→ **EXERCISE AIM**
Rewrite the data from the line containing "You are a computer-use agent. Screen" up to and including the line containing "click(1315, 451)" as a two-column CSV with the headers input and output. Each row holds the text under input and its answer under output, with both fields quoted and line breaks turned into spaces.

→ **DATASET ROWS**
::::::::

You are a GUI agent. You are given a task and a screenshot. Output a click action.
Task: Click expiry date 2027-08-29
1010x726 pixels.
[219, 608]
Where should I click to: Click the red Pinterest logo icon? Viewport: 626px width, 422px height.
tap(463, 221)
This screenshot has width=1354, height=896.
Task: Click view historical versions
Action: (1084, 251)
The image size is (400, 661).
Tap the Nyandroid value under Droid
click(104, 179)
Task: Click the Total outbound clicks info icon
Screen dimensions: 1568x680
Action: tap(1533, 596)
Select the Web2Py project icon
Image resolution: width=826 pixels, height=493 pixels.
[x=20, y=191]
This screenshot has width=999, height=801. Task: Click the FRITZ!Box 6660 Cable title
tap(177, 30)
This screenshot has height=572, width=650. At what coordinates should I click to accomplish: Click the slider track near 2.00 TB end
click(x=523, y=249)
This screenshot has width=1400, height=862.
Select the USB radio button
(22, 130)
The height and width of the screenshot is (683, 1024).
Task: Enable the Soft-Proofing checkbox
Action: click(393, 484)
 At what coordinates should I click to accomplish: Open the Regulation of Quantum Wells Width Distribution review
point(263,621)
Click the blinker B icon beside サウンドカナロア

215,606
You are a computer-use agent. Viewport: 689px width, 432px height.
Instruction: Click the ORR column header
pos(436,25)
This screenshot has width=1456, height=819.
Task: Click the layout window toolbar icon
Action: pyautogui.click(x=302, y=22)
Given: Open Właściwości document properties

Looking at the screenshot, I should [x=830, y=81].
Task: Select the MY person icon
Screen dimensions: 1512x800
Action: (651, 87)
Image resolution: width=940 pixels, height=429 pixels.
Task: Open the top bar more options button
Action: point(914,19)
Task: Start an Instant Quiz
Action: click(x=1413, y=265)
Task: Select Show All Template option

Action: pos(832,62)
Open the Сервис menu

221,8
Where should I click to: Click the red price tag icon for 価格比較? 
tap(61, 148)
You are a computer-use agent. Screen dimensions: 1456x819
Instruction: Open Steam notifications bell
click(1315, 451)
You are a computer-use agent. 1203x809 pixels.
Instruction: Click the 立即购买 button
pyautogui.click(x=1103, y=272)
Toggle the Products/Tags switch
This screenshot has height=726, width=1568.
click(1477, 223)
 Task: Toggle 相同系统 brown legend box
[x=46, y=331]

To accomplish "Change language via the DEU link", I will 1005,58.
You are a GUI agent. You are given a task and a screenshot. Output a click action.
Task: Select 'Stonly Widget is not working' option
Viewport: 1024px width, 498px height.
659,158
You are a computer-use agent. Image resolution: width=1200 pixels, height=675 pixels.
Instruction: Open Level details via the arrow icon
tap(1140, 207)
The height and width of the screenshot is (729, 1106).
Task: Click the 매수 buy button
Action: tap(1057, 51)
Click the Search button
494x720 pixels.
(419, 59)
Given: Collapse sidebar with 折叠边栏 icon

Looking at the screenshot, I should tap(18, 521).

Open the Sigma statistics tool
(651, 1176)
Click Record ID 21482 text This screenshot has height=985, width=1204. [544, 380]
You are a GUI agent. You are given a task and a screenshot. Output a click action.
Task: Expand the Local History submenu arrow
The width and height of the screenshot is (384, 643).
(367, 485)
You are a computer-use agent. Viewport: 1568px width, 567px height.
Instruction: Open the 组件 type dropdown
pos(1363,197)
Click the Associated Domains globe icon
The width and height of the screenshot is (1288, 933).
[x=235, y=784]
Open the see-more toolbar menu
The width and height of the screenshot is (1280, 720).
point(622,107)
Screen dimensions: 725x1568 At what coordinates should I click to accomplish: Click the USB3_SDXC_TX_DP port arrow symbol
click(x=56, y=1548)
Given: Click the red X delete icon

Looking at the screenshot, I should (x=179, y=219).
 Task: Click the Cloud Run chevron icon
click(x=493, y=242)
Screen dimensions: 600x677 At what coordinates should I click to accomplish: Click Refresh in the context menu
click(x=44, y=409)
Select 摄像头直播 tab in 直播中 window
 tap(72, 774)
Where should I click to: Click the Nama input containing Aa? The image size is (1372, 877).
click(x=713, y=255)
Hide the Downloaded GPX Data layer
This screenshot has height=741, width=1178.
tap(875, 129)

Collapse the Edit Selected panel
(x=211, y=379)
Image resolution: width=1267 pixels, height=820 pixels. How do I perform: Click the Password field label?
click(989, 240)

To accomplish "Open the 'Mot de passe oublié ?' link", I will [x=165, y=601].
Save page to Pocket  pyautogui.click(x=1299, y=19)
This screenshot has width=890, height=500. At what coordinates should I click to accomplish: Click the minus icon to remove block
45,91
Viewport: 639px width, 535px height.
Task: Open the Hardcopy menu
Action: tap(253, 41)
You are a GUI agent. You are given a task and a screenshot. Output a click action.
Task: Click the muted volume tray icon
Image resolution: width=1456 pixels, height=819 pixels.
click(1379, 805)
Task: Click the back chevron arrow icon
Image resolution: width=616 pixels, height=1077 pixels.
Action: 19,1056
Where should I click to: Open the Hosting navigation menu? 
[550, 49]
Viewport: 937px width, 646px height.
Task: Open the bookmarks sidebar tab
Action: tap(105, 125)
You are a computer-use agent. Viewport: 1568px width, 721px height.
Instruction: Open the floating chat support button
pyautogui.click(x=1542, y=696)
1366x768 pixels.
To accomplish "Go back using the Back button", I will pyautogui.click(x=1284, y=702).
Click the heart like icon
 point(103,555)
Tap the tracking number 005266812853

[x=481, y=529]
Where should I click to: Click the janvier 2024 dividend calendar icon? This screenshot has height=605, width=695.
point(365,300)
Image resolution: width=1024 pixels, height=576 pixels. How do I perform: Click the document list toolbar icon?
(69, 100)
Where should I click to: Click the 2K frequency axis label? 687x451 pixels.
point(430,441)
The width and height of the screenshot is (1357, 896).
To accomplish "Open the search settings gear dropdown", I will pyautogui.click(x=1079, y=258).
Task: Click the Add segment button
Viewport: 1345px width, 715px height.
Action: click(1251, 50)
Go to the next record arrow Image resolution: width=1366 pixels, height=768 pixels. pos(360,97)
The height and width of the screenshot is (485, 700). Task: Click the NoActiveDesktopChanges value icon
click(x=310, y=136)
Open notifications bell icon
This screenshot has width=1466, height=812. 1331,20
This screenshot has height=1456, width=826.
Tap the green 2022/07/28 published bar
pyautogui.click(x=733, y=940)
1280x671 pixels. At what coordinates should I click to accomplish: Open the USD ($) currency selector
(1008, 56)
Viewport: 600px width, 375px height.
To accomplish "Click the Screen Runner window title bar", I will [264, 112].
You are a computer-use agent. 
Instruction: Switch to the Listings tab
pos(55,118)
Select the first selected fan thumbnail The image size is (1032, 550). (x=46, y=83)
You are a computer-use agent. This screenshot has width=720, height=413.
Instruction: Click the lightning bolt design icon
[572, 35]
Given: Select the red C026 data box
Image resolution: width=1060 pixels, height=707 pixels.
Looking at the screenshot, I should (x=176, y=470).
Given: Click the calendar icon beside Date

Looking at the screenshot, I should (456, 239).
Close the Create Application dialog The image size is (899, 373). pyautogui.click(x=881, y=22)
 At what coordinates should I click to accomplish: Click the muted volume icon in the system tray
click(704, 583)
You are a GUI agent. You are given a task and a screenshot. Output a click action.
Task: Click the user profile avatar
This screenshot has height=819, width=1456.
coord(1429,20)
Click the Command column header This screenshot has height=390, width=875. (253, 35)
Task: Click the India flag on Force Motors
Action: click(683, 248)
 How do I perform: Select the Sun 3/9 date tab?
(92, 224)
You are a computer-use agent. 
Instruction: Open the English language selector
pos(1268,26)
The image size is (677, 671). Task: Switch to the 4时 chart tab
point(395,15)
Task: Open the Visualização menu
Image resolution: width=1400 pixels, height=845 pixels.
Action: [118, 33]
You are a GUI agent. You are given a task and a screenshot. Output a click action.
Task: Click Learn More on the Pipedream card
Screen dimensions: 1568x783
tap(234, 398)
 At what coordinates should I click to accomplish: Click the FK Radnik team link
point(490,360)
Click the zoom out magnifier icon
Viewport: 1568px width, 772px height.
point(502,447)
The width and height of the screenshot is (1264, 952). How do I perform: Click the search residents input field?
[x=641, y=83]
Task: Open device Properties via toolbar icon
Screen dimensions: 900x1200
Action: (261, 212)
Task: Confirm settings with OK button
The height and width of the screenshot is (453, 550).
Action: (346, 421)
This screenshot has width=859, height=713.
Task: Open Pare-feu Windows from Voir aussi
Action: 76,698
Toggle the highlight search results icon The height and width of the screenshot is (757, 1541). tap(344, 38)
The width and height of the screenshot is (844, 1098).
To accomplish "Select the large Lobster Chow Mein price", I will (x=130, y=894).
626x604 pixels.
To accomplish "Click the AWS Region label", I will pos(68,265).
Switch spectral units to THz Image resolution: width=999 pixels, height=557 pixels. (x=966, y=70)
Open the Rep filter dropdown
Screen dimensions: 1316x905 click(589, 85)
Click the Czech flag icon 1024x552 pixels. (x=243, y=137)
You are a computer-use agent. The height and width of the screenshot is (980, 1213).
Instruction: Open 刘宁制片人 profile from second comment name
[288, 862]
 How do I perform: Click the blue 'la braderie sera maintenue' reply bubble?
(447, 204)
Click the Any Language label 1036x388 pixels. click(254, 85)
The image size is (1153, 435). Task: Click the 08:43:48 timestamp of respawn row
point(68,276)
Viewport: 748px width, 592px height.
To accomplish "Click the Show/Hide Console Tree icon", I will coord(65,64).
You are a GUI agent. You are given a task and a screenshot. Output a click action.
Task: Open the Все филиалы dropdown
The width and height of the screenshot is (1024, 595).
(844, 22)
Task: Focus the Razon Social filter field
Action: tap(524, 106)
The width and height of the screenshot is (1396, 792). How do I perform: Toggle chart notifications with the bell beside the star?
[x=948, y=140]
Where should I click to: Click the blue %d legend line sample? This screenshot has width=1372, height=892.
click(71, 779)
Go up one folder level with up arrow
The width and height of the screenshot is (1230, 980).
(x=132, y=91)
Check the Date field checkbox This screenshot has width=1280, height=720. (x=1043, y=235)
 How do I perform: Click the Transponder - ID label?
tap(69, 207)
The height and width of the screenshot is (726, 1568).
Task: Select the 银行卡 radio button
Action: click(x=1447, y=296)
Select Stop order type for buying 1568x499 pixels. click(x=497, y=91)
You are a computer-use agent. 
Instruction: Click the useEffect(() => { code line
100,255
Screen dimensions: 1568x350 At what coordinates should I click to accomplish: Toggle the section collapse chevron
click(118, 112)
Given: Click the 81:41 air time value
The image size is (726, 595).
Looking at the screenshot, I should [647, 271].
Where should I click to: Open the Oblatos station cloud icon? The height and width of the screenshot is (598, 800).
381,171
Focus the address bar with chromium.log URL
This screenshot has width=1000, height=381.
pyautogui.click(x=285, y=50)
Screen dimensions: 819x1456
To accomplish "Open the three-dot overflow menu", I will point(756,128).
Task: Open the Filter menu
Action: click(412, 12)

::::::::

→ **FINISHED TASK**
input,output
"You are a computer-use agent. Screen dimensions: 1456x819 Instruction: Open Steam notifications bell","click(1315, 451)"